E tra uno spuntino e l’altro, sapere che il vino che si sta bevendo è stato prodotto pensando a un certo risultato, e che il nome è stato scelto perchè legato a un certo fatto avvenuto in famiglia, non fa che aumentare il “senso” che questo vino possiede. Gli regala, da un certo punto di vista, un significato e un posto preciso nel tempo e nello spazio. E a quel punto l’avventore deve per forza acquistare quel gioiellino alcolico!

Chi ha bisogno della professionalità dell’antropologo è per lo più una persona inesperta, un “avventore” che deve risolvere un problema non avendo gli strumenti per farlo. Gli altri antropologi, in teoria, conoscono già questi strumenti (fermo restando la specializzazione di ognuno).

E, come il vinaiolo, non dovremmo focalizzare subito un colloquio sugli aspetti più tecnici dell’antropologia, ma lasciare che il contesto si formi da sè, magari con esempi tratti da lavori che abbiamo già svolto o che hanno portato a termine altri colleghi. Ovvero, non parlare di antropologia con chi non sa di cosa si tratta.

Significa avvicinare il nostro potenziale cliente in modo personalizzato, cercandolo anche più volte.
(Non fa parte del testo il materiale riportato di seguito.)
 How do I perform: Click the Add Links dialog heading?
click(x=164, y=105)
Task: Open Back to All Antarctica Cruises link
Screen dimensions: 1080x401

Ed è decisamente meglio un contatto diretto che uno impersonale, specie nel nostro paese dove, in fondo, le pratiche di relazione sono ferme all’era pre-internet.

In sostanza, posso riuassumere quanto vorrei consigliare all’antropologa che mi ha scritto in questo modo:

  • darsi degli obiettivi, non più di due o tre all’anno;
  • partecipare a poche occasioni di formazione/contatto, puntando al risultato desiderato;
  • fare rete tra antropologi in vista di collaborazioni future, ma cercare occasioni di lavoro tra i non antropologi;
  • contattare direttamente il nostro interlocutore, dicendogli cosa possiamo fare per lui e non cosa facciamo (antropologia).

Chiedo agli altri lettori di Professione Antropologo: avete altri suggerimenti per la nostra collega?